With Big Data systems now in the mix within most enterprises, those charged with data integration are interested in how their world will soon change. Rest assured, most of the patterns of integration that we deal with today will still be around for years to come.
However, there are some clear trends that data integration managers need to understand, such as:
- The ability to imply structure to the data at the time of use.
- The ability to store both structured and unstructured data.
- The need for faster data integration technology.
The ability to imply structure to the data at the time of use refers to the fact that Big Data systems using the Hadoop set of technologies have the ability to add a structure at the time of use. Thus, you don’t need to pre-define a structure as we do in the world of relational data, you can map a structure to existing data.

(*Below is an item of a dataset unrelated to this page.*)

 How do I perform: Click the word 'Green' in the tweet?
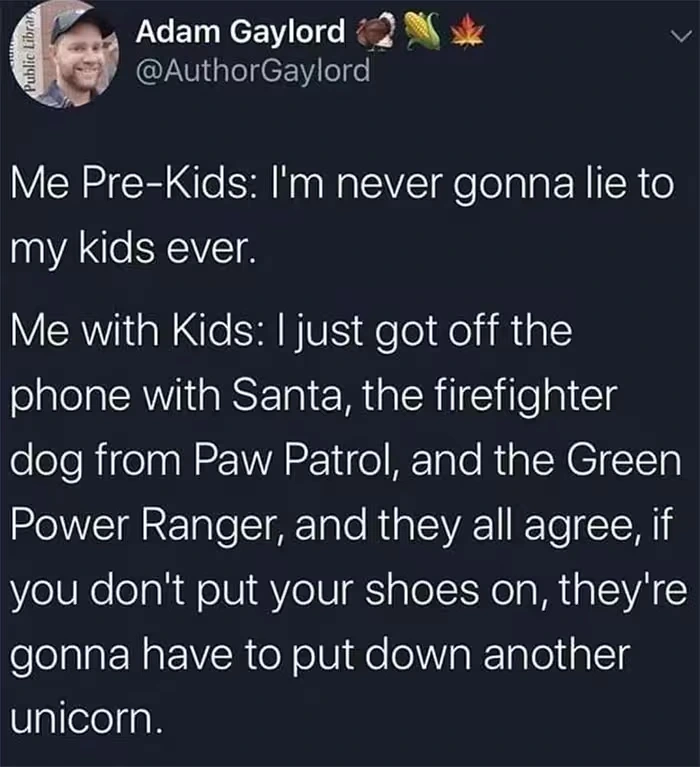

While this has certain advantages, such as the ability to create dynamic structure around in-line analytical services, this also causes some complexity when dealing with data integration technology. Most data integration technology leverages some type of structure on either end of the integration flow. The idea is that you need to layer a structure as the data is consumed, translated, and produced from one system or data store to another.

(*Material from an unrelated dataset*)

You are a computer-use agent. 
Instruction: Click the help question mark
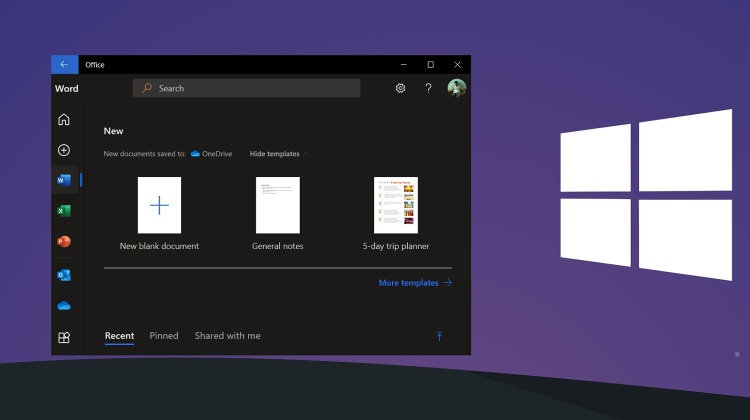[x=429, y=88]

The ability to store both structured and unstructured data, as related to the layering in a dynamic structure, brings both complexity and flexibility. Big Data systems are basically file systems with anything and everything stored in them. This means that documents, text, and data are all intermingled. This information may be bound to a structure, or freestanding. In any event, you need to provide the ability to move both structured and unstructured data from store to store.
The need for faster data integration technology is a result of the fact that we deal with much larger volumes of data than more traditional enterprise systems. Therefore, there is more data that has to be moved from data store to data store. Thus, there is a renewed focus on data integration technology’s ability to keep up with the data integration performance requirements.
In many respects, the ability to create a data integration solution that is able to move larger volumes of structured and unstructured data between data stores is dependent upon the way you’ve designed the data integration flows, as much as the data integration technology itself. As Big Data systems move into your enterprise, and you join them together using data integration technology, you’ll find that the patterns of the integration flows need to change as well. Before these systems are put into production, it’s a good idea to review what needs to change and best practices around the design of the integration flows.
Big Data is more of an evolution around the way we store and deal with data. It provides more primitive commodity mechanisms that provide more flexibility and the ability to deal with larger amounts of data using highly distributed data management technology. Data integration technology needs to adapt to this change, which is further reaching than anything we’ve seen of late.